Optimizing a word parser

Question 1

Aho-Corasick is a very cool algorithm but it's not ideal for keyword matches, because keyword matches are aligned; you can't have overlapping matches because you only match a complete identifier.

For the basic identifier lookup, you just need to build a trie out of your keywords (see note below).

Your basic algorithm is fine: find the beginning of the identifier, and then see if it's a keyword. It's important to improve both parts. Unless you need to deal with multibyte characters, the fastest way to find the beginning of a keyword is to use a 256-entry table, with one entry for each possible character. There are three possibilities:

The character can not appear in an identifier. (Continue the scan)
The character can appear in an identifier but no keyword starts with the character. (Skip the identifier)
The character can start a keyword. (Start walking the trie; if the walk cannot be continued, skip the identifier. If the walk finds a keyword and the next character cannot be in an identifier, skip the rest of the identifier; if it can be in an identifier, try continuing the walk if possible.)

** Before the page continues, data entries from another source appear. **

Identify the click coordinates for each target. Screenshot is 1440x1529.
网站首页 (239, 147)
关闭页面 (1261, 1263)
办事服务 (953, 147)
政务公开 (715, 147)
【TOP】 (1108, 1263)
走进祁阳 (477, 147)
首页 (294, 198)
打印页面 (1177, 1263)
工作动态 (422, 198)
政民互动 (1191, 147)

Actually steps 2 and 3 are close enough together that you don't really need special logic.

There is some imprecision with the above algorithm because there are many cases where you find something that looks like an identifier but which syntactically cannot be. The most common cases are comments and quoted strings, but most languages have other possibilities. For example, in C you can have hexadecimal floating point numbers; while no C keyword can be constructed just from [a-f], a user-supplied word might be:

0x1.deadbeef

On the other hand, C++ allows user-defined numeric suffixes, which you might well want to recognize as keywords if the user adds them to the list:

274_myType

Beyond all of the above, it's really impractical to parse a million lines of code every time the user types a character in an editor. You need to develop some way of caching tokenization, and the simplest and most common one is to cache by input line. Keep the input lines in a linked list, and with every input line also record the tokenizer state at the beginning of the line (i.e., whether you're in a multi-line quoted string; a multi-line comment, or some other special lexical state). Except in some very bizarre languages, edits cannot affect the token structure of lines preceding the edit, so for any edit you only need to retokenize the edited line and any subsequent lines whose tokenizer state has changed. (Beware of working too hard in the case of multi-line strings: it can create lots of visual noise to flip the entire display because the user types an unterminated quote.)

Note: For smallish (hundreds) numbers of keywords, a full trie doesn't really take up that much space, but at some point you need to deal with bloated branches. One very reasonable datastructure, which can be made to perform very well if you're careful about data layout, is a ternary search tree (although I'd call it a ternary search trie.)

Question 2

It will be hard to beat this code.

Suppose your keywords are "a", "ax", and "foo".

Take the list of keywords, sorted, and feed it into a program that prints out code like this:

switch(pc[0]){
  break; case 'a':{
    if (0){
    } else if (strcmp(pc, "a")==0 && !alphanum(pc[1])){
      // push "a"
      pc += 1;
    } else if (strcmp(pc, "ax")==0 && !alphanum(pc[2])){
      // push "ax"
      pc += 2;
    }
  }
  break; case 'f':{
    if (0){
    } else if (strcmp(pc, "foo")==0 && !alphanum(pc[3])){
      // push "foo"
      pc += 3;
    }
    // etc. etc.
  }
  // etc. etc.
}

Then if you don't see a keyword, just increment pc and try again. The point is, by dispatching on the first character, you quickly get into the subset of keywords starting with that character. You might even want to go to two levels of dispatch.

Of course, as always, take some stack samples to see what the time is being used for. Regardless, if you have data structure classes, you're going to find that consuming a large part of your time, so keep that to a minimum (throw religion to the wind :)

Question 3

The fastest way to do it would be a finite state machine built to the word set. Use Lex to build the FSM.

Question 4

The best algorithm for this problem is probably Aho-Corasick. There already exist C implementations, e.g.,

http://sourceforge.net/projects/multifast/